B-Tree Internals and Page Splits

Introduction

The B-Tree remains the dominant index structure in relational databases, key-value stores, and file systems after more than four decades.
Its design maps naturally to block-oriented storage: each node corresponds to a fixed-size page (typically 4 KB, 8 KB, or 16 KB), and the tree's branching factor is chosen so that a single page can hold hundreds of keys.
This keeps tree height small (usually 3–4 levels for billions of rows) and bounds the number of I/O operations required to locate any key.

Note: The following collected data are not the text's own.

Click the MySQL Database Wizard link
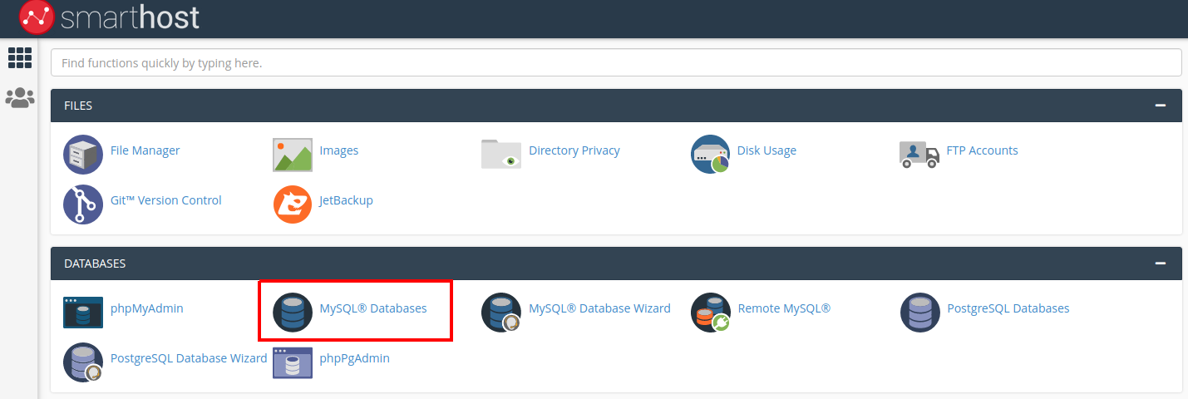This screenshot has width=1188, height=399. tap(599, 308)
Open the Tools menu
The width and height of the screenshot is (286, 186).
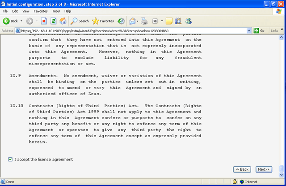click(x=56, y=11)
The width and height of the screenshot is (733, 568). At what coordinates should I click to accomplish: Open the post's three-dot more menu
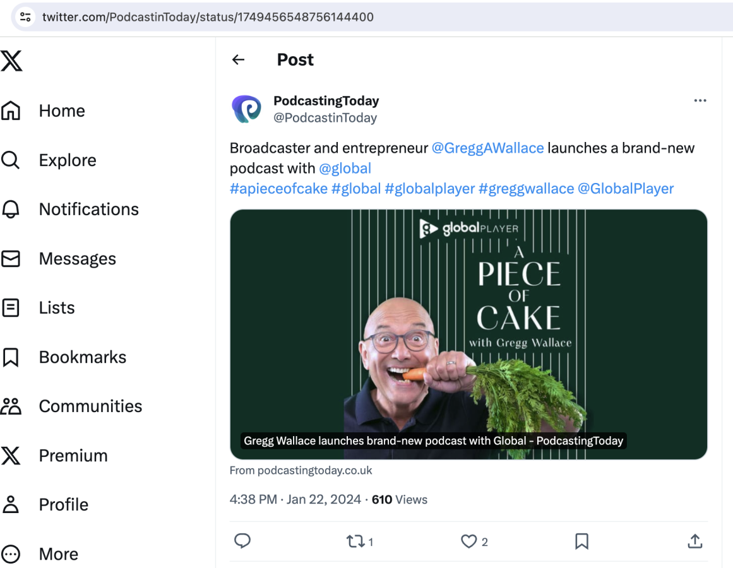[x=700, y=101]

Despite this apparent simplicity, the mechanics of insertion, deletion, and especially page splits involve subtle design decisions that directly affect throughput, write amplification, space utilization, and concurrency.
This article examines those mechanics in detail.

B-Tree Structure

A B-Tree of order m (where m is the maximum number of children an internal node may have) satisfies the following invariants:

Every internal node holds between ⌈m/2⌉ and m children (the root may hold fewer).
A node with k children stores k−1 keys in sorted order.
All leaves reside at the same depth.
Keys in a subtree rooted at child pointer i fall between key i−1 and key i of the parent.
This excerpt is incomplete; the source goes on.